De ce fait, de moins en moins de Dauphine trouvent preneur en Italie, les ventes se meurent et stagnent à un poil plus de 6.000 exemplaires par an entre 1963 et 1964 grâce à l’arrivée de freins à disques, mais la production s’arrête finalement dans le courant de l’année 1965 après 73.841 Dauphine et Ondine Alfa Romeo fabriquées. Quelques 345 exemplaires encore en stock seront écoulés durant l’année 1966.
Dans le même temps, en 1963, la firme milanaise avait créé sa propre branche de distribution en France et mis alors fin à son accord avec la firme au losange. C’en était donc fini des Alfa Romeo à la sauce Boulognaise et des Renault à la Milanaise.

Nous avons pourtant pu découvrir une survivante de cette période en la carrosserie de cette Alfa Romeo Ondine de 1962.

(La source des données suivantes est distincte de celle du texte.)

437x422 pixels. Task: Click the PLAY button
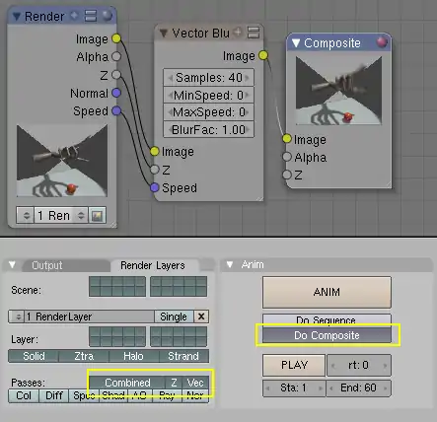coord(294,365)
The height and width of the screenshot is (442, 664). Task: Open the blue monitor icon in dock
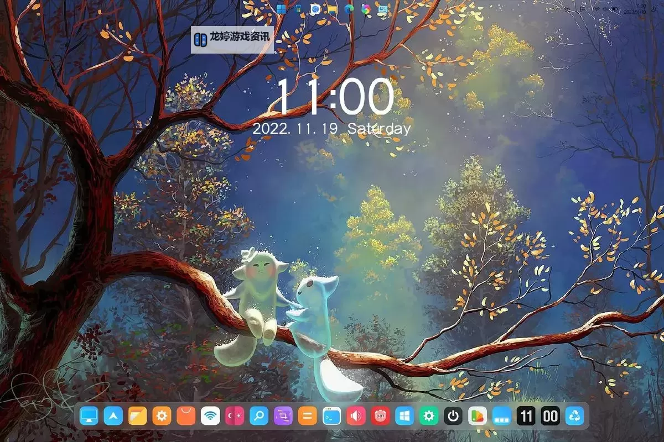[x=89, y=415]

A première vue, c’est une Ondine on ne peut plus simple, mais pourtant, si l’on se penche dessus, les monogrammes se parent du nom d’Alfa Romeo, les phares portent la griffe Carello, les répétiteurs d’ailes sont un brin différents de ceux que l’on connaît sur les versions françaises… Tout y est si ce n’est le logo de capot remplacé par un emblème de la Régie Nationale Renault. Sous sa carrosserie gris sombre se cache un intérieur revu par la firme milanaise mais aussi un compteur aux annotations en italien : Aqua, Olio…

Gradué jusqu’à 130 km/h, l’aiguille n’ira que rarement titiller 115 km/h car la petite franco-italienne ne dispose que d’un modeste moteur Ventoux 4 cylindres de 845 cm3 fort de 31 chevaux. Très légèrement différent du moteur français, il est pourtant alimenté par un équipement Magnetti Marelli et une batterie 12V quand son homologue produite à Boulogne utilisait bobines et allumage signés Ducellier reliés à une batterie 6V.

Après 55 ans de vie en Italie, dans la région de Foggia comme en atteste sa plaque, cette petite Ondine vit son voyage en France comme un retour aux sources, à ses origines dirais-je, 50.000 kilomètres après être sortie des chaînes ! Si elle présente les traces de sa vie, elle continue à crapahuter dans les campagnes comme l’a très certainement fait son premier, seul et unique propriétaire entre les paroisses du sud de l’Italie car oui, l’anecdote raconte qu’elle était propriété d’un prêtre des Pouilles. Bien que beaucoup pourraient s’offusquer de la voir dans un tel état, elle n’en perd pourtant pas son charme, chaque égratignure sur la peinture, chaque accroc sur sa sellerie semble raconter son histoire. Surtout, elle s’avère particulièrement saine pour une voiture dans son jus et c’est agréable de ne pas avoir cette odeur de neuf que l’on retrouve sans doute trop souvent dans les voitures restaurées intégralement…

Si jamais cette petite auto chatouille votre esprit de collectionneur, elle sera mise en vente par Osenat le 21 octobre prochain ! Une bonne occasion d’acquérir une auto rare vous ouvrant ainsi à la fois la porte des clubs Renault et celles des clubs Alfa Romeo… Que du plaisir en perspective.